Directions:
Only the text should be kept: print every entry below exactly and leave each image out.

#####

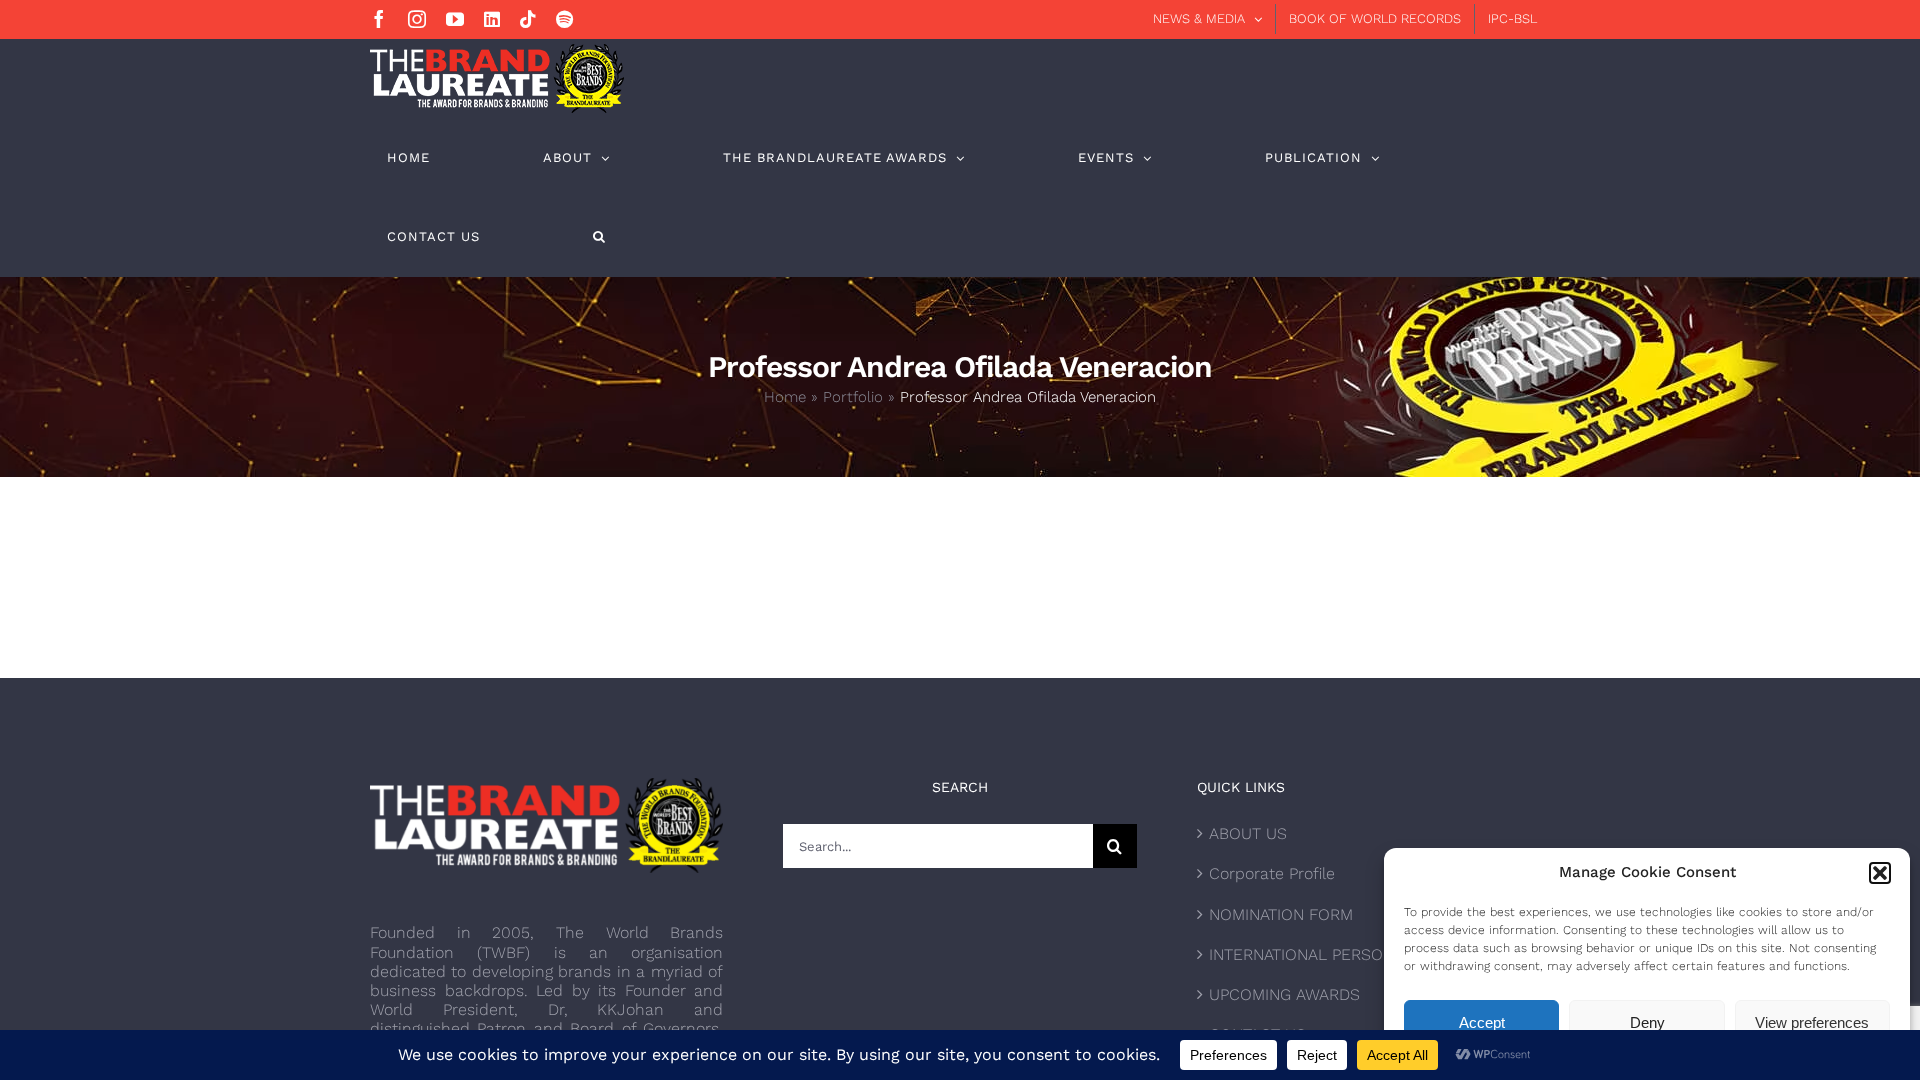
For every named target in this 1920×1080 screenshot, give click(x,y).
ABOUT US (1248, 833)
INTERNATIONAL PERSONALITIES (1329, 954)
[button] (1880, 873)
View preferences (1812, 1022)
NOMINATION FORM (1281, 914)
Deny (1647, 1022)
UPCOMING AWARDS (1284, 994)
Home (785, 397)
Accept (1482, 1022)
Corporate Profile (1272, 873)
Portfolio (853, 397)
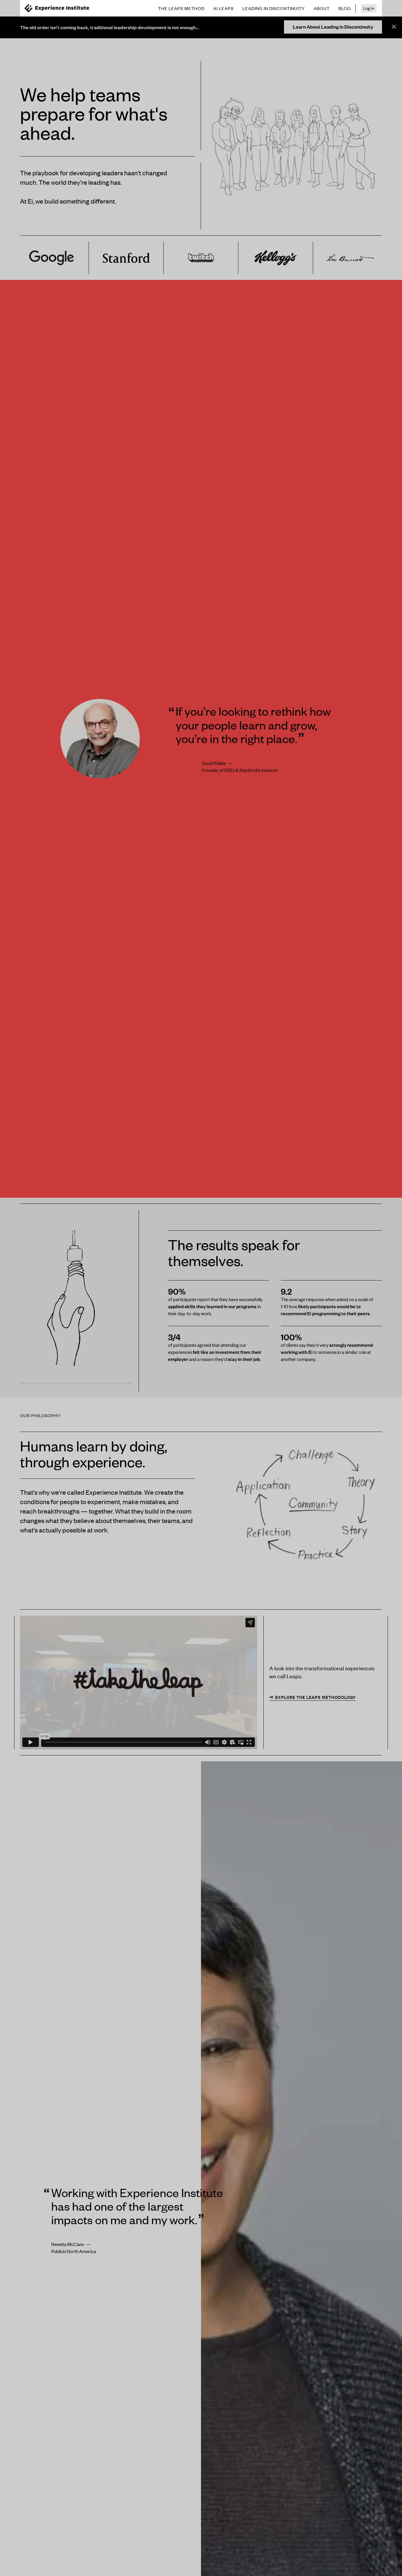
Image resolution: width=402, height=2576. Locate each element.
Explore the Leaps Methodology (315, 1697)
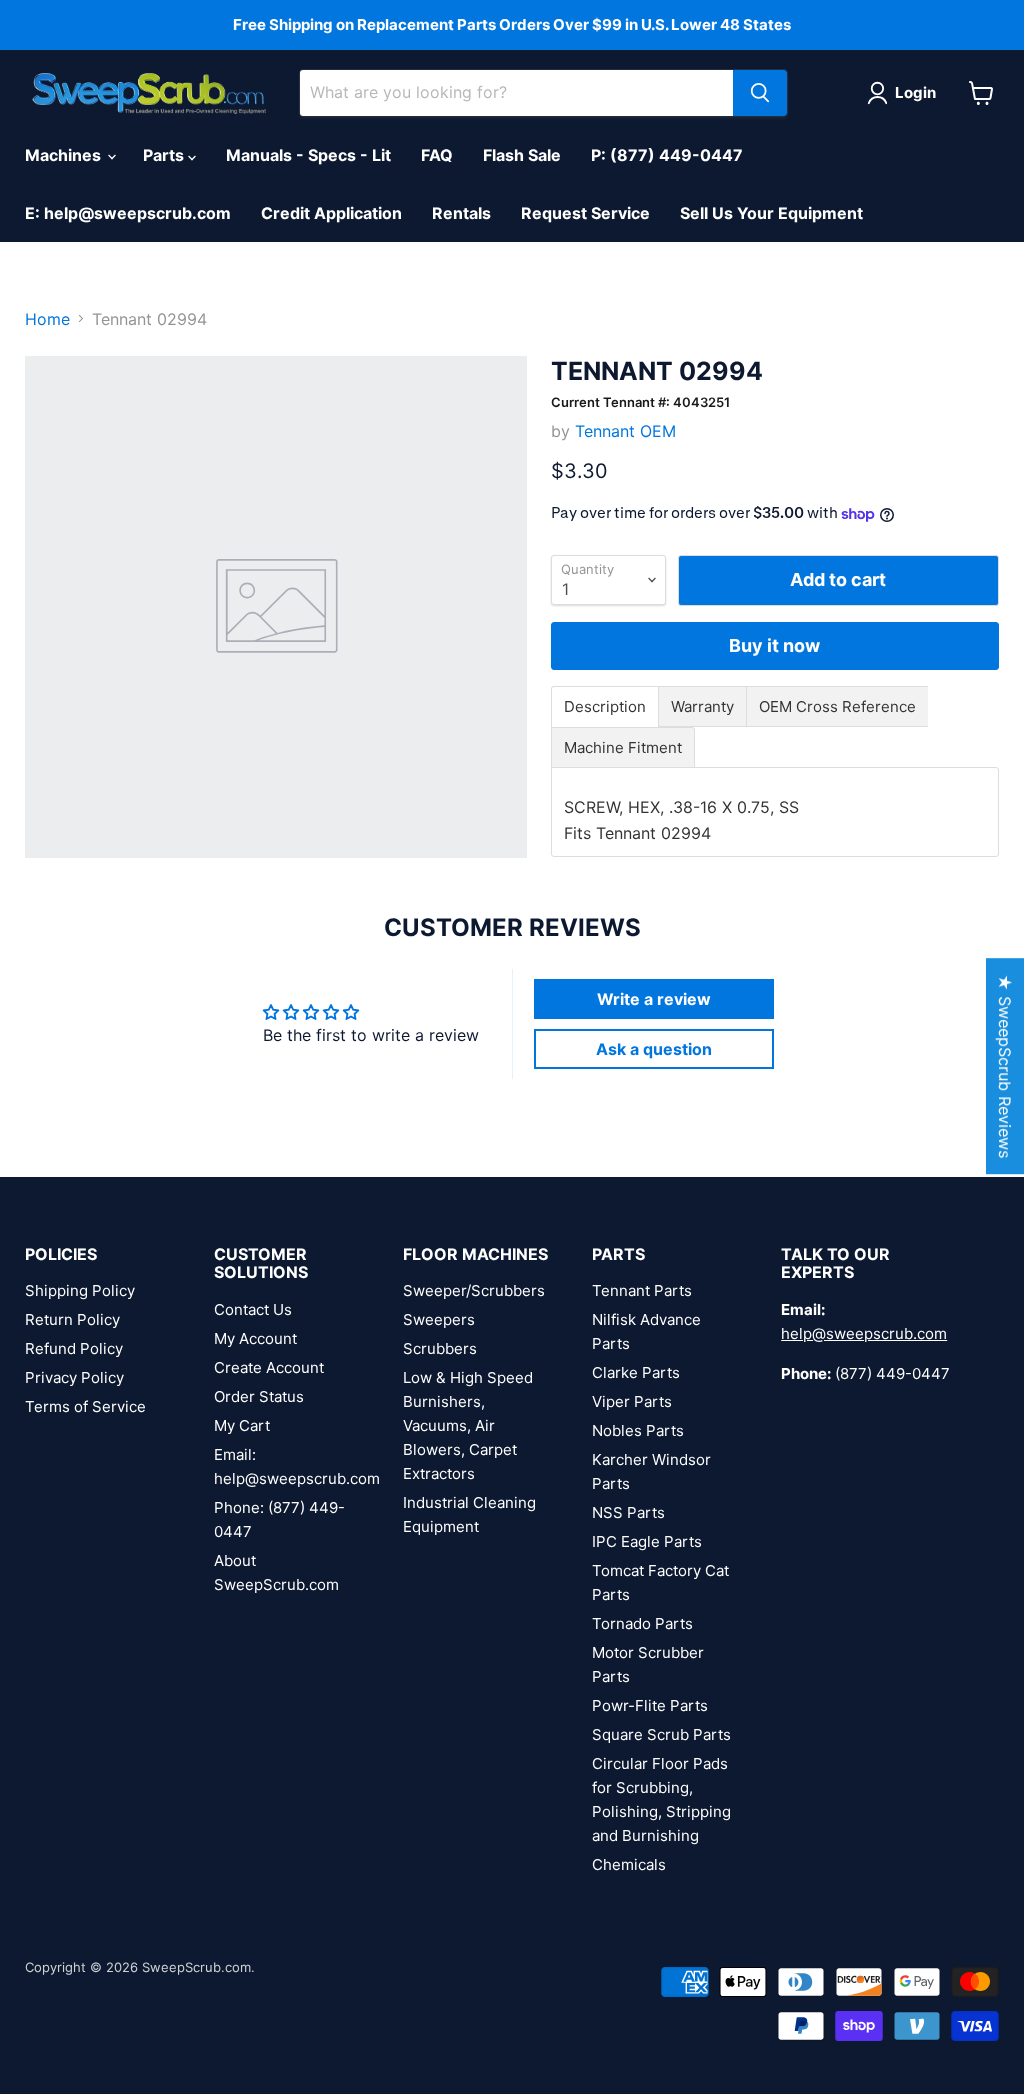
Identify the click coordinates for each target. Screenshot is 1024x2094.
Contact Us (253, 1309)
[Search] (760, 93)
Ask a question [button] (654, 1049)
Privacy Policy (74, 1377)
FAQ (437, 155)
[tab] (605, 706)
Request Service (585, 213)
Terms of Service (85, 1406)
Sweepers (439, 1319)
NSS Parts (628, 1512)
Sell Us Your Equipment (771, 213)
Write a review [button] (654, 999)
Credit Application (331, 213)
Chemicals (629, 1864)
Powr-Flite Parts (650, 1705)
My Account (255, 1338)
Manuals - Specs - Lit (308, 155)
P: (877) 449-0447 (667, 155)
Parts (165, 155)
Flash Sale (522, 155)
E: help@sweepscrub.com (128, 213)
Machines (65, 155)
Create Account (269, 1367)
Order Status (259, 1396)
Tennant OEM (625, 431)
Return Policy (72, 1319)
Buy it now (774, 645)
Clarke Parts (636, 1372)
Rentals (461, 213)
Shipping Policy (80, 1290)
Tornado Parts (642, 1623)
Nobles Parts (638, 1430)
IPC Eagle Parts (647, 1541)
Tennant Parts (642, 1290)
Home (47, 319)
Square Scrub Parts (661, 1734)
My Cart (242, 1425)
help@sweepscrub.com (864, 1333)
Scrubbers (440, 1348)
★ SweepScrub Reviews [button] (1005, 1066)
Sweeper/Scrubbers (474, 1290)
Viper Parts (632, 1401)
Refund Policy (74, 1348)
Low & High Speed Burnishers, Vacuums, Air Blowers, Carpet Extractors (468, 1425)
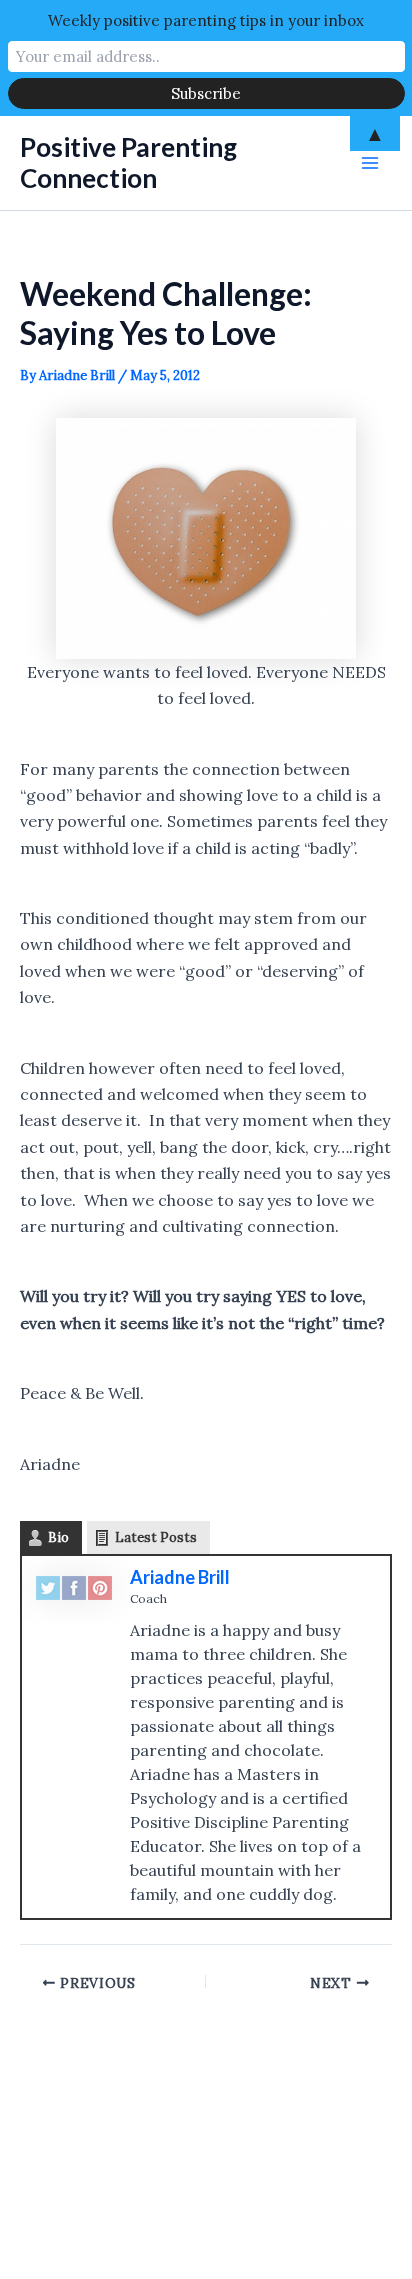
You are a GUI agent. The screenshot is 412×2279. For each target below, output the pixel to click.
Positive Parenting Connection (128, 162)
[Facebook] (74, 1586)
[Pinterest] (100, 1586)
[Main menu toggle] (370, 163)
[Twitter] (48, 1586)
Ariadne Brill (180, 1577)
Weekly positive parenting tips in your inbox (206, 20)
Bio (58, 1537)
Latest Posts (156, 1537)
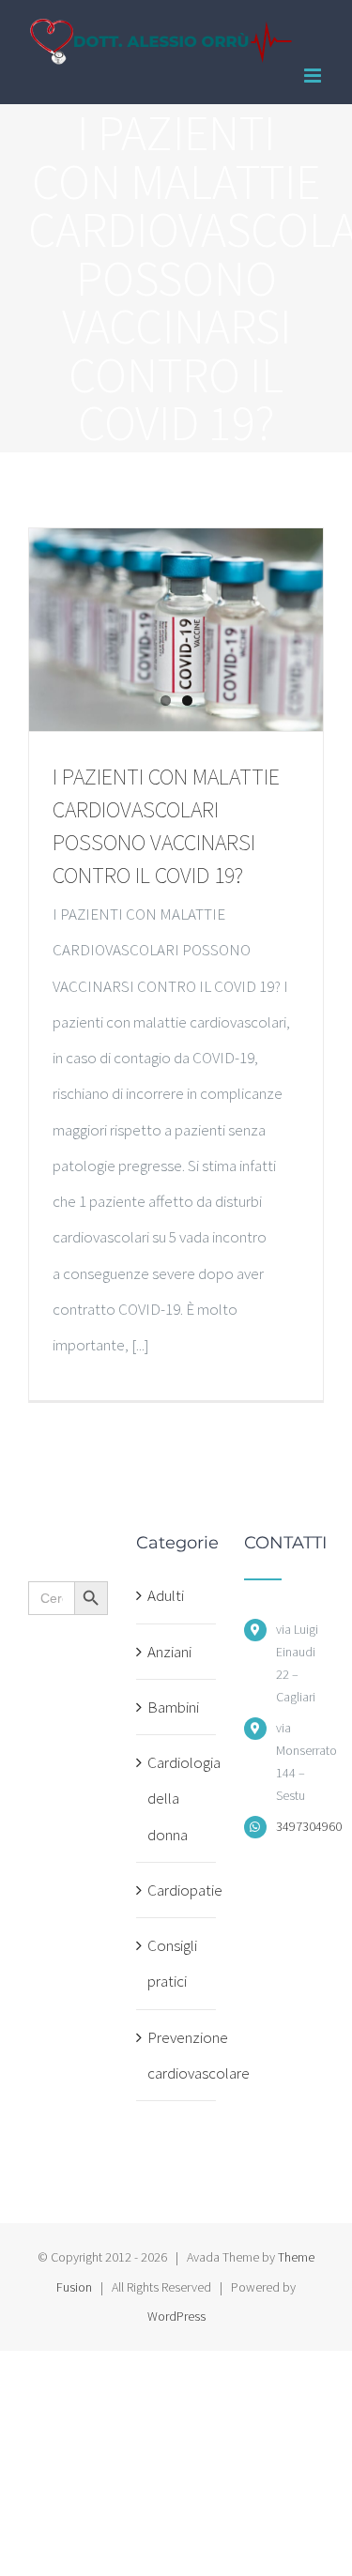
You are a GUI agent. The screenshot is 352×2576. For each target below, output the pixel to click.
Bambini (173, 1707)
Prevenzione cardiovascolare (177, 2055)
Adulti (165, 1595)
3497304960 (300, 1826)
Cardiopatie (177, 1890)
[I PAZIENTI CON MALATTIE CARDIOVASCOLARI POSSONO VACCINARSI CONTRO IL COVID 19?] (176, 629)
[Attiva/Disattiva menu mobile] (314, 75)
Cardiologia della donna (177, 1798)
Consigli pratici (172, 1963)
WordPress (176, 2316)
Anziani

#####

Answer:
For every named target in this 1920×1080 screenshot, give click(x,y).
ABOUT US (1248, 833)
INTERNATIONAL PERSONALITIES (1329, 954)
[button] (1880, 873)
View preferences (1812, 1022)
NOMINATION FORM (1281, 914)
Deny (1647, 1022)
UPCOMING AWARDS (1284, 994)
Home (785, 397)
Accept (1482, 1022)
Corporate Profile (1272, 873)
Portfolio (853, 397)
Image resolution: width=402, height=2576. Locate each element.
Explore the Leaps Methodology (315, 1697)
Identify the click coordinates for each target. Screenshot is 1024x2094.
Contact Us (253, 1309)
[Search] (760, 93)
Ask a question [button] (654, 1049)
Privacy Policy (74, 1377)
FAQ (437, 155)
[tab] (605, 706)
Request Service (585, 213)
Terms of Service (85, 1406)
Sweepers (439, 1319)
NSS Parts (628, 1512)
Sell Us Your Equipment (771, 213)
Write a review [button] (654, 999)
Credit Application (331, 213)
Chemicals (629, 1864)
Powr-Flite Parts (650, 1705)
My Account (255, 1338)
Manuals - Specs - Lit (308, 155)
P: (877) 449-0447 (667, 155)
Parts (165, 155)
Flash Sale (522, 155)
E: help@sweepscrub.com (128, 213)
Machines (65, 155)
Create Account (269, 1367)
Order Status (259, 1396)
Tennant OEM (625, 431)
Return Policy (72, 1319)
Buy it now (774, 645)
Clarke Parts (636, 1372)
Rentals (461, 213)
Shipping Policy (80, 1290)
Tornado Parts (642, 1623)
Nobles Parts (638, 1430)
IPC Eagle Parts (647, 1541)
Tennant Parts (642, 1290)
Home (47, 319)
Square Scrub Parts (661, 1734)
My Cart (242, 1425)
help@sweepscrub.com (864, 1333)
Scrubbers (440, 1348)
★ SweepScrub Reviews [button] (1005, 1066)
Sweeper/Scrubbers (474, 1290)
Viper Parts (632, 1401)
Refund Policy (74, 1348)
Low & High Speed Burnishers, Vacuums, Air Blowers, Carpet Extractors (468, 1425)
You are a GUI agent. The screenshot is 412×2279. For each target below, output the pixel to click.
Positive Parenting Connection (128, 162)
[Facebook] (74, 1586)
[Pinterest] (100, 1586)
[Main menu toggle] (370, 163)
[Twitter] (48, 1586)
Ariadne Brill (180, 1577)
Weekly positive parenting tips in your inbox (206, 20)
Bio (58, 1537)
Latest Posts (156, 1537)
You are a GUI agent. The screenshot is 352×2576. For each target below, output the pixel to click.
Bambini (173, 1707)
Prevenzione cardiovascolare (177, 2055)
Adulti (165, 1595)
3497304960 (300, 1826)
Cardiopatie (177, 1890)
[I PAZIENTI CON MALATTIE CARDIOVASCOLARI POSSONO VACCINARSI CONTRO IL COVID 19?] (176, 629)
[Attiva/Disattiva menu mobile] (314, 75)
Cardiologia della donna (177, 1798)
Consigli pratici (172, 1963)
WordPress (176, 2316)
Anziani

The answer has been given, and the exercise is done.